Element and text position data -
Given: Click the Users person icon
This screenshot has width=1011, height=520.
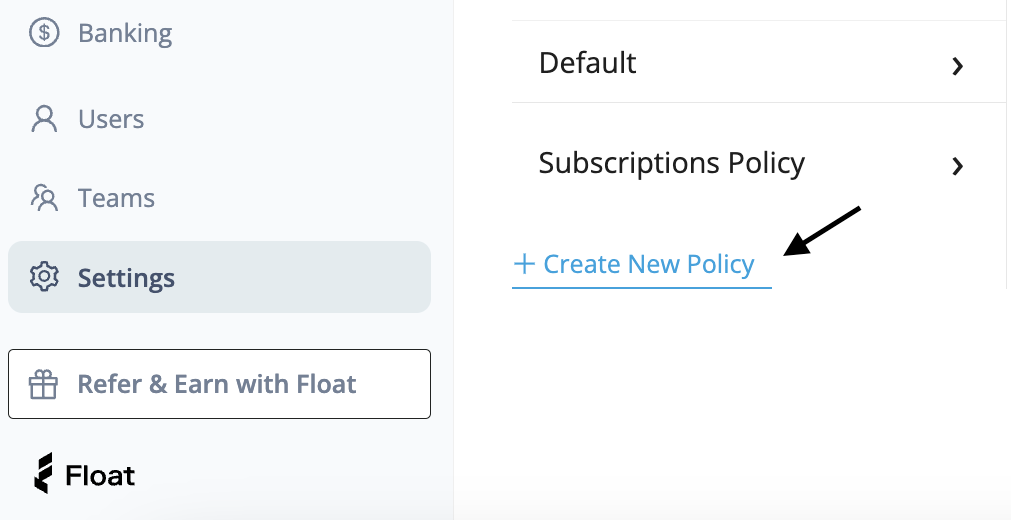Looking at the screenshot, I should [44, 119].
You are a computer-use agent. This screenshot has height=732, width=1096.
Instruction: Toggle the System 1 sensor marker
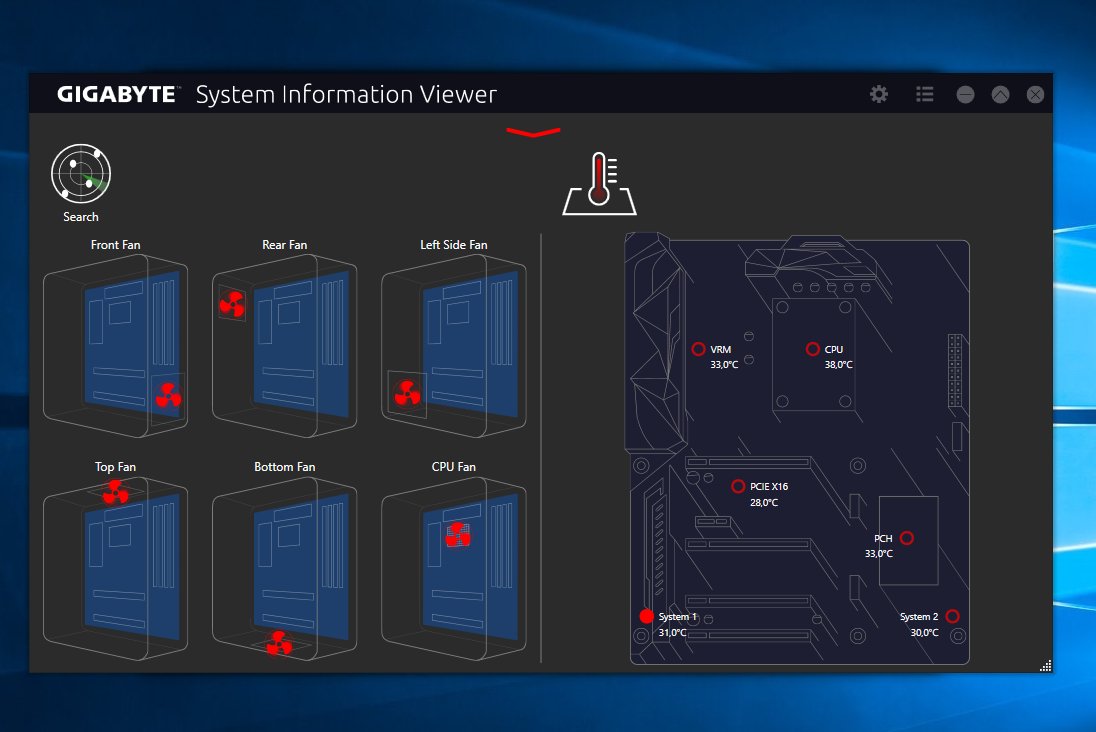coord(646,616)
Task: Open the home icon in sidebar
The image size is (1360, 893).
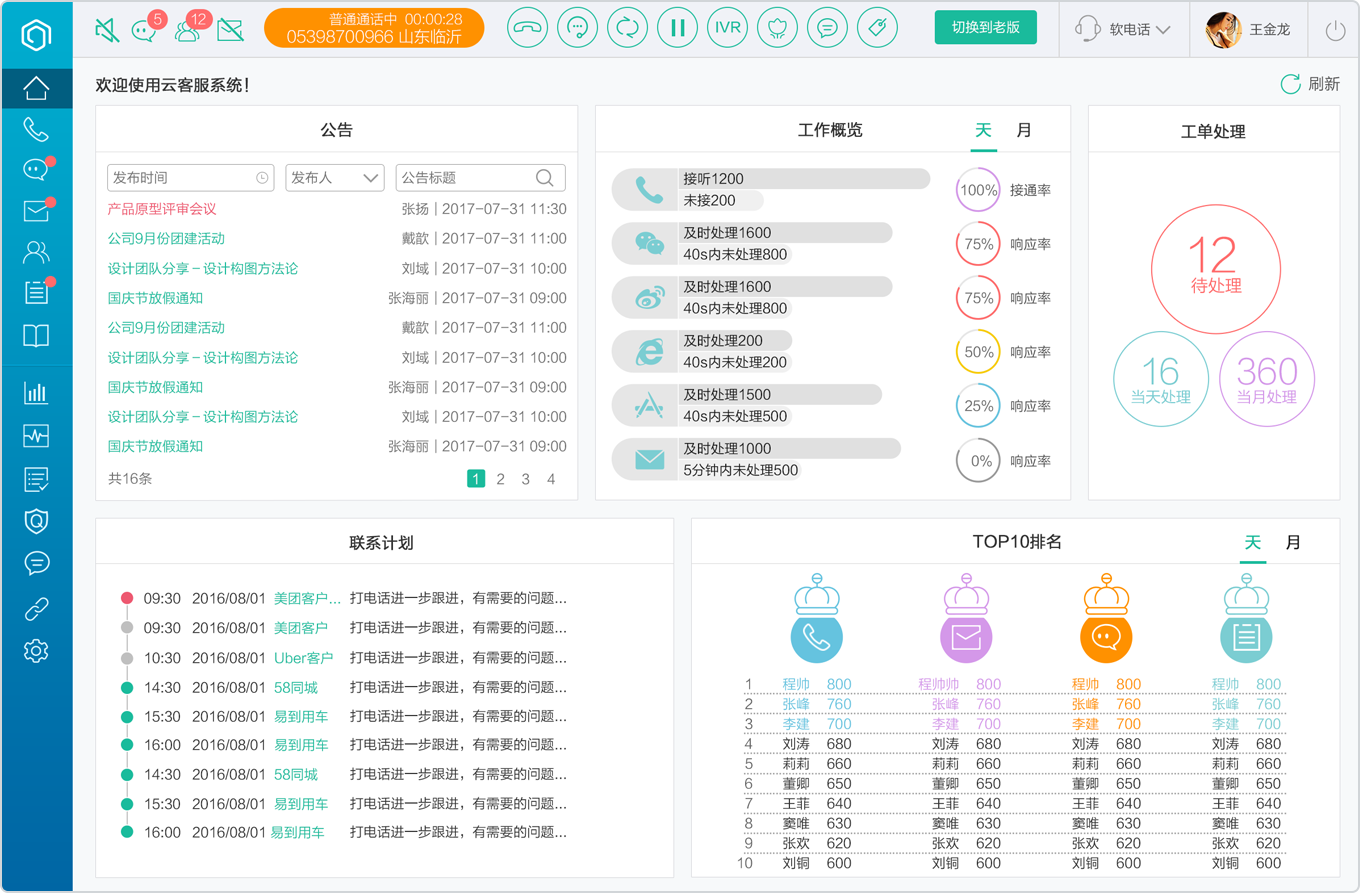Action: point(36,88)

AIM - Copy out every line above word for word, leaving out the pictures.

EXERCISE ANSWER -
Given: Click the Users person icon
This screenshot has width=1011, height=520.
Looking at the screenshot, I should [44, 119].
You are a computer-use agent. This screenshot has height=732, width=1096.
Instruction: Toggle the System 1 sensor marker
coord(646,616)
Task: Open the home icon in sidebar
The image size is (1360, 893).
Action: point(36,88)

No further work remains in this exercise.